You don't need UN authority per se but it certainly lends a huge degree of legitimacy. The USA doesn't want to be seen in the same vein as the old USSR.
The USA is a Republic after all - the rule of law.
UN sanction legalized armed conflict.
The UK sought it in 1982 before the Falklands Conflict turned hot
The USA sought it in 1990 before the 1st Gulf War turned hot
..."winnable" wars are only clear in hindsight, are they not? I'm sure World War II looked pretty "unwinnable" to Britain in the summer of 1940....were they wrong to not throw in the towel?
WWII from Britain's perspective was a war of survival.
The US military thought Vietnam was winnable...just as the USSR thought that suppressing opposition to their puppet state in Afghanistan wouldn't be much of a problem.
The British army has 300 years experience of colonial policing.
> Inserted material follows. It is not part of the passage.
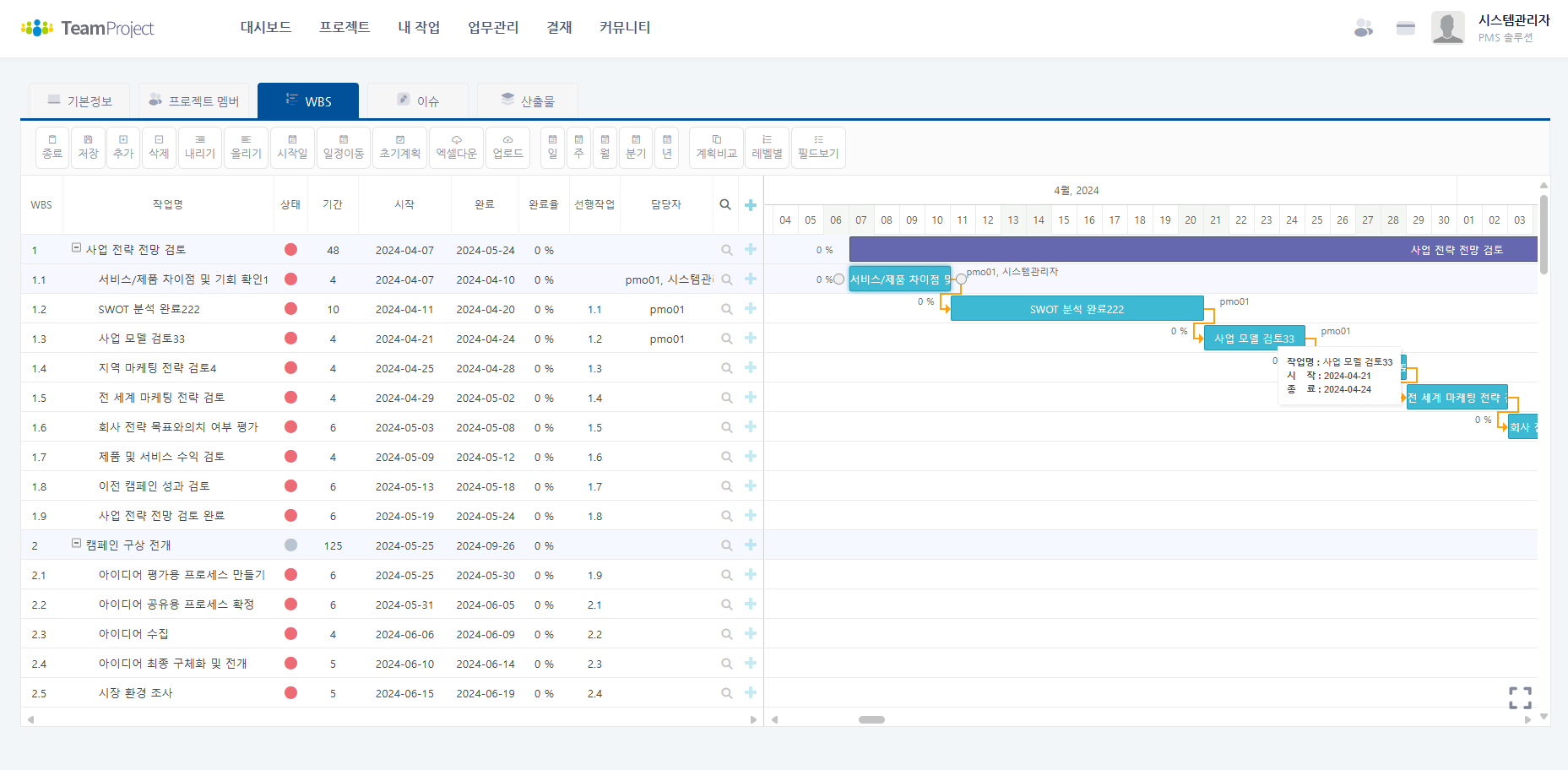Viewport: 1568px width, 770px height.
Task: Collapse the 캠페인 구상 전개 group
Action: tap(77, 544)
Could the British army have won in Vietnam ? No. That's an advantage the British had in Malaya - they were fighting over lad that they owned, not some foreign field.
(note, not that it helped the French in Indochina or Algeria)
Before Vietnam, the USA had no experience of COIN ops...unless of course you count the early stages of the Revolutionary War.
...President Johnson didn't commit US ground forces to the fighting until the NVA started sending units down the Ho Chi Minh Trail in 1965. If the conflict had remained ARVN vs. VC - as had been up to that point - then there would have been no US ground forces deployed...
This is the escalation argument. The US kept increasing its commitment to Vietnam and was matched by the North Vietnamese every escaltion...but what if the USA had gone in, in 1962 with the same force it had at its peak in 1968 ?
I really don't think this would have made a difference long term.
The US painted itself into a corner...the only way to win was to occupy ALL of Vietnam and hope a popular indigenous government could be formed.
Personally I maintain that the USA's best weapon was the $ bill
Kennedy should have invited Ho Chi Minh to Camp David and offered to build hospitals, dams, airports, US factories to earn hard currency. Yes Ho Chi Minh would have been a communist but he'd have been OUR communist. And as Vietnam prospered so communism would have been diluted.